Problem. Laugh-In, the popular sketch comedy show, had that slot. They threw a fit. Both it and Trek attracted a valuable college age audience, but Laugh-In was more popular, less controversial, and cheaper to do. They won the time slot battle. Trek would go on at Friday nights at 10 PM -- aka when basically none of its kid, teen, or college student audience would ever see it.
So Roddenberry gave up. Backed his bags, stole a ton of props and original footage and scripts to sell to Trekkies as mail-order merch, kept a nominal Executive Producer title and fee, and decided he was done. Most of the show's regular writers backed out at that point too -- although some have scripts early in season three due to being in development the year before. The show was handed over to Fred Freiberger as showrunner and Arthur Singer as story editor, who tried to do the best they could with a budget that had been slashed again (third season episodes were being made for about half of what season one had been shot for), a crew that was low on morale, and a cast that was on the edge of revolting.
They tried their best, but season three served as Trek's swan song -- it wasn't very good, and nobody watched it. The self-fullfilling prophecy.
But this episode isn't bad. Not great either, though.
It's premise is very simple. The Enterprise has been ordered to make diplomatic contact with the xenophobic Melkotians, despite the Melkotians making it clear they don't want it. Which is a weird mission for the "non-interference" foreign policy of Starfleet, but it's just a cheap way for the episode to force the issue.
Anyways, to throw off the landing party, the Melkotians create an illusion of Tombstone, Arizona, at the time of the OK Corral. With the landing party in the role of the Clampetts, destined to be gunned down. It must be said, this illusion is one of the best uses of Trek's anemic third season budget. Our characters all look the same, but the illusionary Earps and townsfolk see them as their historical counterparts. The buildings are nothing but facades, the sky is blood red, the entire scene is surreal. It's cost saving, but it's also effective in selling the unreality.
Unreality ends up being the point, as no genuine efforts to escape the gunfight succeed, reality re-writing itself to force the issue. Spock realizes that since the entire situation is manufactured in their minds, the bullets cannot hurt them so long as they are sure in their minds they are unreal. So the Earps fire, and nothing happens. Turns out it was all a test by the Melkotians to see if the landing party would kill when threatened. Since they didn't, it proves humans are safe to make contact with. Holy crap! I'm not sure the Melkotians are safe, guys!
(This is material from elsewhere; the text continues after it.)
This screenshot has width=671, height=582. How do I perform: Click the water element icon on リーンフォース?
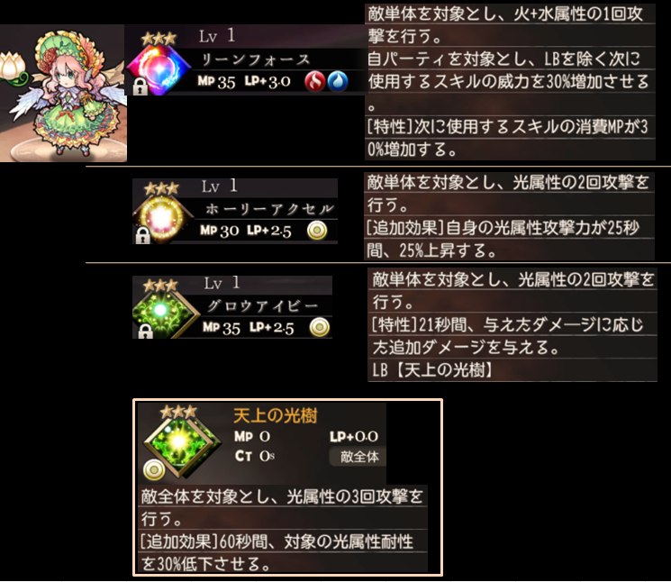pyautogui.click(x=338, y=81)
"Spectre of the Gun" is smart, eerie, atmospheric and intriguing. Unfortunately it is also extremely dull in long passages. Part of this is because we have seen ideas like this a few times before on the show, but part of it is also that there simply isn't enough story to last out a full hour. So everything is dragged out into an extremely slow pacing that ends up undoing whatever good elements the episode had going for it.
Lack of story, and pacing, will be problems moving forward, too.